The latest Radeon-based graphics cards give users the ability to alter power limits as well, but their clock frequency adjustments are more absolute. In other words, the GPU (or memory) will specifically target whatever clock speed you specify.
We saw measurable performance gains from both of the graphics cards we overclocked for this project.
The AMD Radeon R9 285 showed the biggest in-game performance increases, but the Nvidia GeForce GTX 960 saw the largest clock speed boost in sheer frequency gain. We tested the cards in an Intel Core i7-4960X powered system with 16GB of RAM, running Windows 8.1 Pro x64 and the latest drivers for each card. All tests were run at 1920×1200 resolution, with max image quality settings, and 4x anti-aliasing enabled.
To give you some concrete examples, Nvidia recommends a GPU boost clock of 1126MHz on the GeForce GTX 960. Factory overclocked cards usually boost into the 1300-1400MHz range. Simply by increasing the power and temperature targets in Afterburner, however, the card’s GPU frequency regularly boosted into the 1450MHz range. Increasing the frequency offset and the GPU voltage resulted in an impressive 1538MHz peak GPU boost frequency. We also took the on-board memory up from 1752MHz to 1810MHz.

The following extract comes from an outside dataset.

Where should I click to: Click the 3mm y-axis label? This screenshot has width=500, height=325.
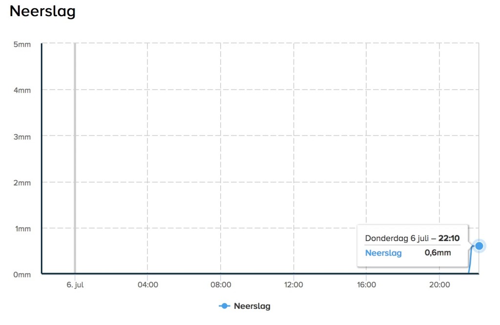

While overclocked, the performance of our GeForce GTX 960 increased measurably, though not majorly. The card’s score in the Unigine Heaven benchmark, for example, increased from 916 (18 fps min., 36.2 fps average) to 946 (18.7 fps min., 37.1 fps average). Frame rates in BioShock Infinite and Sleeping Dogs jumped from 69.2 to 75.16, and 40.9 to 44.1 fps, respectively. With that increased performance also came higher power consumption, however. In its stock configuration, our test system pulled about 224 watts from the outlet under load, but that number went up to 246 watts after our tinkering.
The Radeon R9 285’s performance increased more dramatically while overclocked. We took the card’s GPU clock up from its stock frequency of 918MHz up to 1106MHz, and its memory from 1375MHz up to 1494MHz. In the Unigine Heaven benchmark, the Radeon’s score jumped from 938 (17.2 fps min., 37.2 fps average) to 1029 (18.3 fps min., 40.9 average). BioShock’s framerate increased from 72.51 to 79.34, and Sleeping Dog’s framerate went from 42.8 to 47.6—roughly a 10-percent increase in each game. Like the GeForce, power consumption went up quite a bit with the Radeon overclocked. Our test system pulled 354 watts from the wall with the Radeon R9 285 overclocked. At stock settings, it only pulled 304 watts.

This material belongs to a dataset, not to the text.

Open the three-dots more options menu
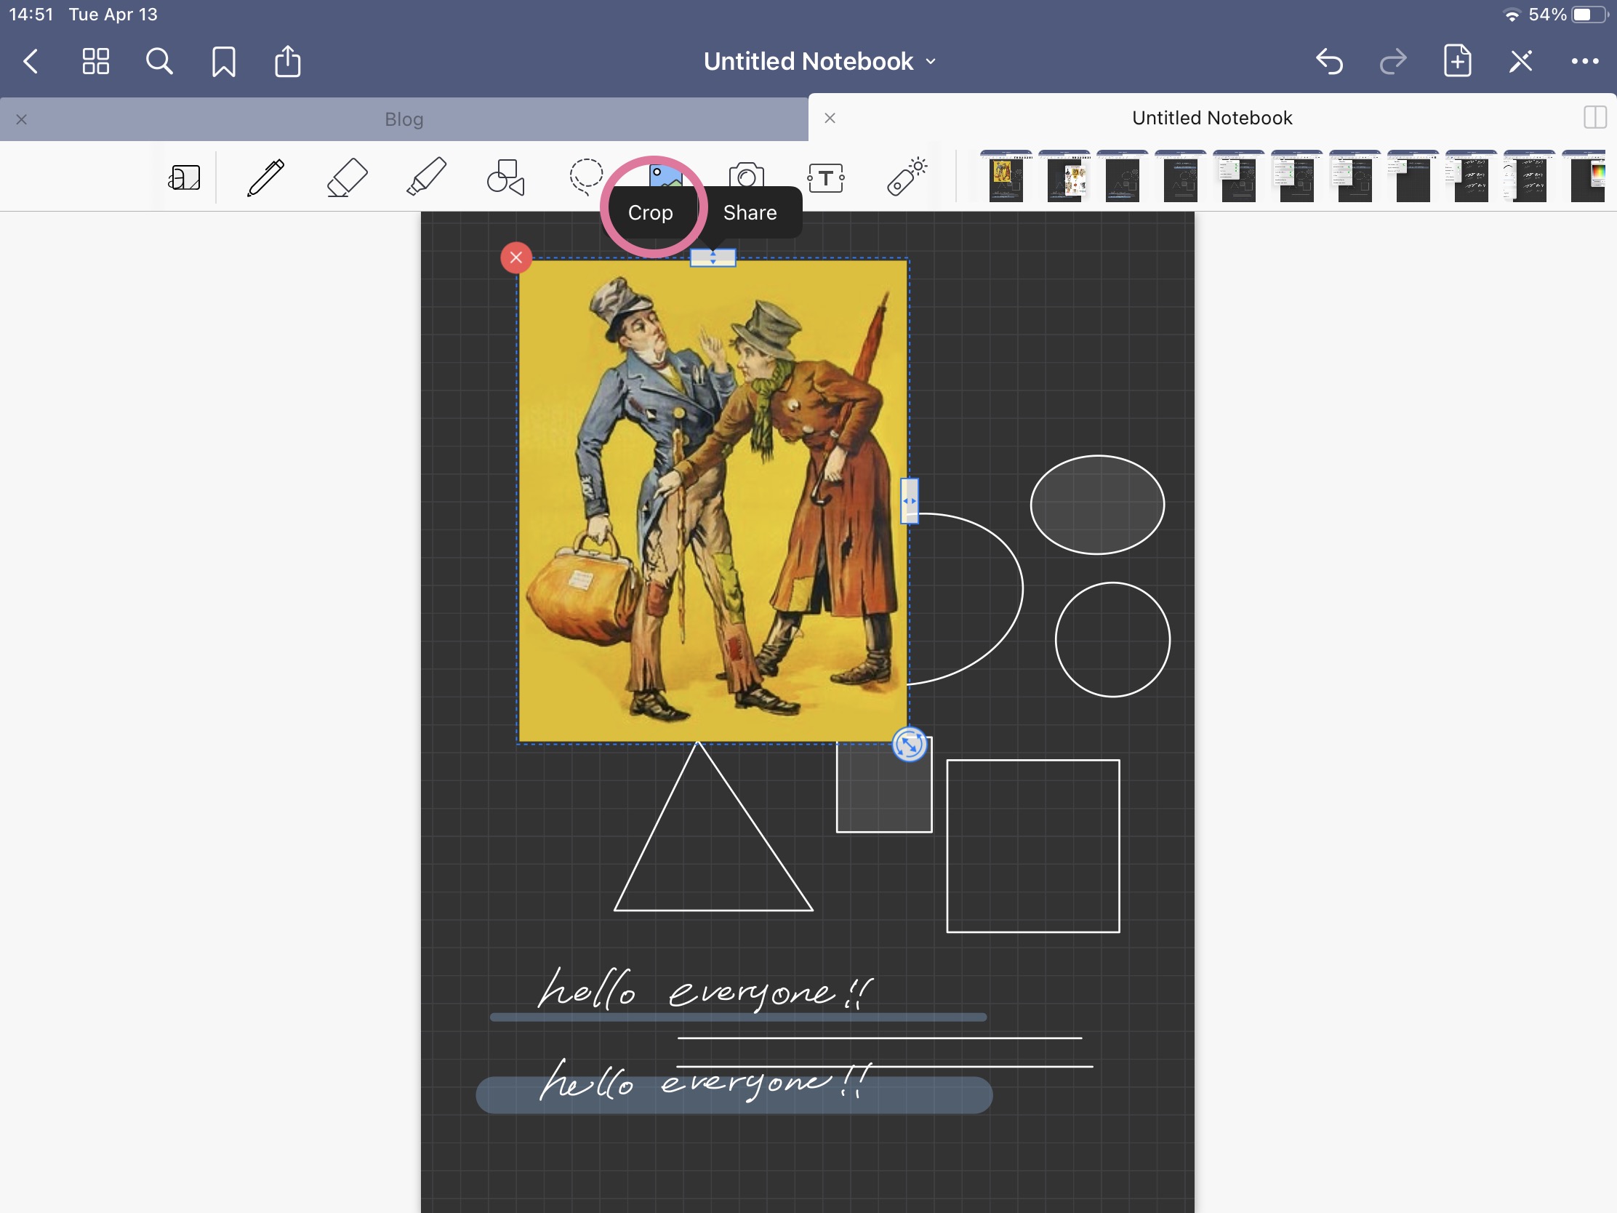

Ultimately, there is performance to be gained by overclocking, but that additional performance will typically result in higher temperatures and increased power consumption. If a few tweaks smooth out your favorite game’s framerates, however, it’s probably worthwhile endeavor.
Keeping temperatures in check and altering a graphics card’s clocks shouldn’t be much of an issue. Altering voltages can reduce the lifespan of the card, but the exact amount will vary from GPU to GPU. Just know what you’re getting into before you start, and let the faster games begin!